§ **Problem details**: Copy exactly the lines of the records below, and only those lines, beginning with the line that contains "建墓施工事例 (38, 2024)" and ending with the line that contains "https://chiyodaya.co.jp/ (59, 1476)".
Data for the task Start Marker
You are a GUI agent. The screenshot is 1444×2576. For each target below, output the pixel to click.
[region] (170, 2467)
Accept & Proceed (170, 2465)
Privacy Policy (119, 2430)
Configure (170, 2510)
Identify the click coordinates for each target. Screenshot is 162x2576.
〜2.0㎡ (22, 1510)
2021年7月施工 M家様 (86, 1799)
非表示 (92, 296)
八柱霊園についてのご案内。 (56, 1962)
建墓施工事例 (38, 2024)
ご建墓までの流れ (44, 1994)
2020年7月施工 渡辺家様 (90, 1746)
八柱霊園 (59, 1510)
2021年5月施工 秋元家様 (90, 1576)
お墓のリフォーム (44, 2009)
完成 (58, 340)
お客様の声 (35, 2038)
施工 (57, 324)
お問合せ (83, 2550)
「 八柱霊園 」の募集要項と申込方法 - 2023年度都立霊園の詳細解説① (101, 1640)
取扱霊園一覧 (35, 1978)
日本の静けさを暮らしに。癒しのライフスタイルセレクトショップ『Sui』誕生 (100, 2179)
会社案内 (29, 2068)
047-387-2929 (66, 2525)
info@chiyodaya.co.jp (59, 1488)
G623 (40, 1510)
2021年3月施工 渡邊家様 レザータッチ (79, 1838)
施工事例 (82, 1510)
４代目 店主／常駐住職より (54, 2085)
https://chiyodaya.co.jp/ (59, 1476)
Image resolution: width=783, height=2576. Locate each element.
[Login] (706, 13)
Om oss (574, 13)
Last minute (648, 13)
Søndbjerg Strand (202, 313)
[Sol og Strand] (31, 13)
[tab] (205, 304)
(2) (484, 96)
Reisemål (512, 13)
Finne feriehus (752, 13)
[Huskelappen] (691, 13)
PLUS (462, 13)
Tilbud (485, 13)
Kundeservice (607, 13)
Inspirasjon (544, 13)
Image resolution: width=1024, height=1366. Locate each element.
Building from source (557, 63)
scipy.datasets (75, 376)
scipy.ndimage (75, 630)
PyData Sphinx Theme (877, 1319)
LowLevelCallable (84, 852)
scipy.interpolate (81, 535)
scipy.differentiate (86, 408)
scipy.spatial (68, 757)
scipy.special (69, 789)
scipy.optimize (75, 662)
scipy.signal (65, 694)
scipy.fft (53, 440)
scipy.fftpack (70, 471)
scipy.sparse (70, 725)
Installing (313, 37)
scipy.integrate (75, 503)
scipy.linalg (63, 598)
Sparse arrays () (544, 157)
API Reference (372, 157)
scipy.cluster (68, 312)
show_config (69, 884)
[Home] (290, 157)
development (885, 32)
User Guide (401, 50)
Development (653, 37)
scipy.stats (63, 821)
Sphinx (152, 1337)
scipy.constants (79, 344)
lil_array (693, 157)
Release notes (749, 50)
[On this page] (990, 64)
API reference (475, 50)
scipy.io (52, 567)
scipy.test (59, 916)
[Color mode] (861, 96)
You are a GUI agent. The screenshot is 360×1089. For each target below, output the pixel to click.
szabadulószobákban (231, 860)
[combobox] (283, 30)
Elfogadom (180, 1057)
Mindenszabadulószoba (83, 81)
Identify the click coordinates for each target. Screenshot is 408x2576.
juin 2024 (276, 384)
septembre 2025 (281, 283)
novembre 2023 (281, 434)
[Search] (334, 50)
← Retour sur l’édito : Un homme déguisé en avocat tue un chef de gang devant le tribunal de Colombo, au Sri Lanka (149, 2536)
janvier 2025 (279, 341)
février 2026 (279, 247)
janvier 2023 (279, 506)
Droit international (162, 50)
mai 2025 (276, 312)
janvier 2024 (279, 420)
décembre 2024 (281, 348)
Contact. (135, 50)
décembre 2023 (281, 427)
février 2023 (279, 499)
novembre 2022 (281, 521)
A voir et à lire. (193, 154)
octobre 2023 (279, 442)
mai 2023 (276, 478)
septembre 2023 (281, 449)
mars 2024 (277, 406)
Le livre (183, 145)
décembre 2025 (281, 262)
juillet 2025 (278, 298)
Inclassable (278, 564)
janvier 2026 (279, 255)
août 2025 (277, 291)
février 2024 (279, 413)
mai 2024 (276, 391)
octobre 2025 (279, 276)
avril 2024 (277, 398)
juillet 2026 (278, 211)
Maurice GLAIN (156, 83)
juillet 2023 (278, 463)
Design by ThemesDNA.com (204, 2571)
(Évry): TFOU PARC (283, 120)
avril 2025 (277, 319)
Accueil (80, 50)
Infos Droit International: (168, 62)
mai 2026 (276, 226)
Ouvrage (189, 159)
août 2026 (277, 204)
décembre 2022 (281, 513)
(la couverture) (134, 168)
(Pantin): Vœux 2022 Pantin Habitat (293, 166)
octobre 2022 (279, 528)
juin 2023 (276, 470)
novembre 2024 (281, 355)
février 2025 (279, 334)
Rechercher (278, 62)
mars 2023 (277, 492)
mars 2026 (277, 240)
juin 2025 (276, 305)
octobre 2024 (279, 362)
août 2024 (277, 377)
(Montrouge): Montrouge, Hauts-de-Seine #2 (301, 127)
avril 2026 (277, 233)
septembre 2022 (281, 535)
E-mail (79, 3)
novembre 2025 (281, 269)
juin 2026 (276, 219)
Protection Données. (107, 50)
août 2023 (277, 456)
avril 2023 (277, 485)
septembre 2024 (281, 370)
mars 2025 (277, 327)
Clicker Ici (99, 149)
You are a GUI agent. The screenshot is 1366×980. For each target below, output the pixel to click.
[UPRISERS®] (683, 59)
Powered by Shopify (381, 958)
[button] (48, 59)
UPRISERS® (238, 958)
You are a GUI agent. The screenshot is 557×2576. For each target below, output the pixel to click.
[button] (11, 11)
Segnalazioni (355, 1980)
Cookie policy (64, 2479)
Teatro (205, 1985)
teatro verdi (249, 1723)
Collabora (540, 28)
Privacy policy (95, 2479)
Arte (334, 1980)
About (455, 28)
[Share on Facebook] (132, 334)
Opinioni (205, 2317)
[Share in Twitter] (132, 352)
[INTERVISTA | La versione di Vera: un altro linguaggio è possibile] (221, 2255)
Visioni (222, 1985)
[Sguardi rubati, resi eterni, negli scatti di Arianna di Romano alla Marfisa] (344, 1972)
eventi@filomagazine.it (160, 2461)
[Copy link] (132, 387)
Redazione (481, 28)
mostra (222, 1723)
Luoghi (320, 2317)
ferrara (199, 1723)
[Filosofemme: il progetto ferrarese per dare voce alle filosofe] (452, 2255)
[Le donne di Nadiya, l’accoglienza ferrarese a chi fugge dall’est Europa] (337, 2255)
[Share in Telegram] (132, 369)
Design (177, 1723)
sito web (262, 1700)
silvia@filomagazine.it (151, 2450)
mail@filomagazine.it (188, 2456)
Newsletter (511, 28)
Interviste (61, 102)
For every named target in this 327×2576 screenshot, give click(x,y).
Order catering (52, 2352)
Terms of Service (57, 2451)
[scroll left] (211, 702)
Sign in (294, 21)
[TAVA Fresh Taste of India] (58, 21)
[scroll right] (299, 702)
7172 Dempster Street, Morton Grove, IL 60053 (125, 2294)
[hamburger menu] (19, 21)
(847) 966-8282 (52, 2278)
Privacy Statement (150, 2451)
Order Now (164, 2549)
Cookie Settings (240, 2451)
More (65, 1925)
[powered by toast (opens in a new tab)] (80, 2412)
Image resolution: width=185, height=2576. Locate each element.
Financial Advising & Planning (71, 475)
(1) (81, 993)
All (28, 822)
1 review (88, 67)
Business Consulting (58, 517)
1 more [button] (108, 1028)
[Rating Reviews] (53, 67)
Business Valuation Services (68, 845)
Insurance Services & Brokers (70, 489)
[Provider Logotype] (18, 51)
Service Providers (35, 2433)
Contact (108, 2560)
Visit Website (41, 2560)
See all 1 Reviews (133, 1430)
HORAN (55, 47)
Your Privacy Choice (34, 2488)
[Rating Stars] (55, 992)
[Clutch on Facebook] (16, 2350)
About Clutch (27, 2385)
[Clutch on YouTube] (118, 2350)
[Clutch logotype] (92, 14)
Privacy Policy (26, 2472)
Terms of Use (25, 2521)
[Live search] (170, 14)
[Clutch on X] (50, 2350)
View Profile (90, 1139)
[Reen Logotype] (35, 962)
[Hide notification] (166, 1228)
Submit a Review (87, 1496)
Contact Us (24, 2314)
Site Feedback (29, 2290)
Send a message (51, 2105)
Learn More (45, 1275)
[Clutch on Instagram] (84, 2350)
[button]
Data for the task End Marker
§ **Answer to the problem**:
建墓施工事例 (38, 2024)
ご建墓までの流れ (44, 1994)
2020年7月施工 渡辺家様 (90, 1746)
八柱霊園 (59, 1510)
2021年5月施工 秋元家様 (90, 1576)
お墓のリフォーム (44, 2009)
完成 (58, 340)
お客様の声 (35, 2038)
施工 (57, 324)
お問合せ (83, 2550)
「 八柱霊園 」の募集要項と申込方法 - 2023年度都立霊園の詳細解説① (101, 1640)
取扱霊園一覧 (35, 1978)
日本の静けさを暮らしに。癒しのライフスタイルセレクトショップ『Sui』誕生 (100, 2179)
会社案内 (29, 2068)
047-387-2929 (66, 2525)
info@chiyodaya.co.jp (59, 1488)
G623 (40, 1510)
2021年3月施工 渡邊家様 レザータッチ (79, 1838)
施工事例 (82, 1510)
４代目 店主／常駐住職より (54, 2085)
https://chiyodaya.co.jp/ (59, 1476)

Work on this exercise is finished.